#### Supplied records ####

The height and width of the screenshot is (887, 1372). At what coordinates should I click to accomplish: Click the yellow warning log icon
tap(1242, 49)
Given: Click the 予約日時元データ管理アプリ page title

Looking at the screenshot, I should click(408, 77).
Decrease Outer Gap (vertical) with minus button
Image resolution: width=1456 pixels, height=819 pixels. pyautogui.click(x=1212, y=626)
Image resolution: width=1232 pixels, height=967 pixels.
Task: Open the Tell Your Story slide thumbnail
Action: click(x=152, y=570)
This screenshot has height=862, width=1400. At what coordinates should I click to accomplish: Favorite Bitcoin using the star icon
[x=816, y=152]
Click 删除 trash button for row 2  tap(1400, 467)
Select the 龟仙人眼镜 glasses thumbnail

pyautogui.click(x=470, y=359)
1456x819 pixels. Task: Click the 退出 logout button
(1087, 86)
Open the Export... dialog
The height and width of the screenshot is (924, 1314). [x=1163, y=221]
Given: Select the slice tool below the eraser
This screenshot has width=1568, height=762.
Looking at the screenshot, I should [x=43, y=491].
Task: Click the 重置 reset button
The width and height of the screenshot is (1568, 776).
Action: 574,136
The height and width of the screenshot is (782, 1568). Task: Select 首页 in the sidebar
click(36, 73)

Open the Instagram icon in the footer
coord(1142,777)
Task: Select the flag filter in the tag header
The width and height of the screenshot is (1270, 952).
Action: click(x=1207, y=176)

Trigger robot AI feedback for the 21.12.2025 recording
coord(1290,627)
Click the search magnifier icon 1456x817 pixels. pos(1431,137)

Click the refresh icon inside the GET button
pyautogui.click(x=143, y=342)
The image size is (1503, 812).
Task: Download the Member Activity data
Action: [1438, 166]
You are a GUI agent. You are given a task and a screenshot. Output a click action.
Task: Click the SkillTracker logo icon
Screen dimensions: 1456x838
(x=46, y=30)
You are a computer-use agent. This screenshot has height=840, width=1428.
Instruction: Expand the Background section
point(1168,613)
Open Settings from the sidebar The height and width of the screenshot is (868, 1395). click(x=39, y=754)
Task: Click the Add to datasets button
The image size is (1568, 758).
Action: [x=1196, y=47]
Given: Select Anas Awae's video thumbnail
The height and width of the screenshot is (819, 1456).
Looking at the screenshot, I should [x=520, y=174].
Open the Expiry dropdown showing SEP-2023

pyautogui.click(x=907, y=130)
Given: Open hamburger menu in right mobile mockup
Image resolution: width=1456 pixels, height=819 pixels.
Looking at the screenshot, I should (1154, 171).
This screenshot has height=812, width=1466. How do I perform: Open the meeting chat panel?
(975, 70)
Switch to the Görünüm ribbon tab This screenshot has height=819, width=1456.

####

Output every record exactly as written, with nothing dropped.

▸ Output for this exercise:
The height and width of the screenshot is (887, 1372). At what coordinates should I click to accomplish: Click the yellow warning log icon
tap(1242, 49)
Given: Click the 予約日時元データ管理アプリ page title

Looking at the screenshot, I should click(408, 77).
Decrease Outer Gap (vertical) with minus button
Image resolution: width=1456 pixels, height=819 pixels. pyautogui.click(x=1212, y=626)
Image resolution: width=1232 pixels, height=967 pixels.
Task: Open the Tell Your Story slide thumbnail
Action: click(x=152, y=570)
This screenshot has height=862, width=1400. At what coordinates should I click to accomplish: Favorite Bitcoin using the star icon
[x=816, y=152]
Click 删除 trash button for row 2  tap(1400, 467)
Select the 龟仙人眼镜 glasses thumbnail

pyautogui.click(x=470, y=359)
1456x819 pixels. Task: Click the 退出 logout button
(1087, 86)
Open the Export... dialog
The height and width of the screenshot is (924, 1314). [x=1163, y=221]
Given: Select the slice tool below the eraser
This screenshot has width=1568, height=762.
Looking at the screenshot, I should [x=43, y=491].
Task: Click the 重置 reset button
The width and height of the screenshot is (1568, 776).
Action: 574,136
The height and width of the screenshot is (782, 1568). Task: Select 首页 in the sidebar
click(36, 73)

Open the Instagram icon in the footer
coord(1142,777)
Task: Select the flag filter in the tag header
The width and height of the screenshot is (1270, 952).
Action: click(x=1207, y=176)

Trigger robot AI feedback for the 21.12.2025 recording
coord(1290,627)
Click the search magnifier icon 1456x817 pixels. pos(1431,137)

Click the refresh icon inside the GET button
pyautogui.click(x=143, y=342)
The image size is (1503, 812).
Task: Download the Member Activity data
Action: [1438, 166]
You are a GUI agent. You are given a task and a screenshot. Output a click action.
Task: Click the SkillTracker logo icon
Screen dimensions: 1456x838
(x=46, y=30)
You are a computer-use agent. This screenshot has height=840, width=1428.
Instruction: Expand the Background section
point(1168,613)
Open Settings from the sidebar The height and width of the screenshot is (868, 1395). click(x=39, y=754)
Task: Click the Add to datasets button
The image size is (1568, 758).
Action: [x=1196, y=47]
Given: Select Anas Awae's video thumbnail
The height and width of the screenshot is (819, 1456).
Looking at the screenshot, I should [x=520, y=174].
Open the Expiry dropdown showing SEP-2023

pyautogui.click(x=907, y=130)
Given: Open hamburger menu in right mobile mockup
Image resolution: width=1456 pixels, height=819 pixels.
Looking at the screenshot, I should (1154, 171).
This screenshot has height=812, width=1466. How do I perform: Open the meeting chat panel?
(975, 70)
Switch to the Görünüm ribbon tab This screenshot has height=819, width=1456.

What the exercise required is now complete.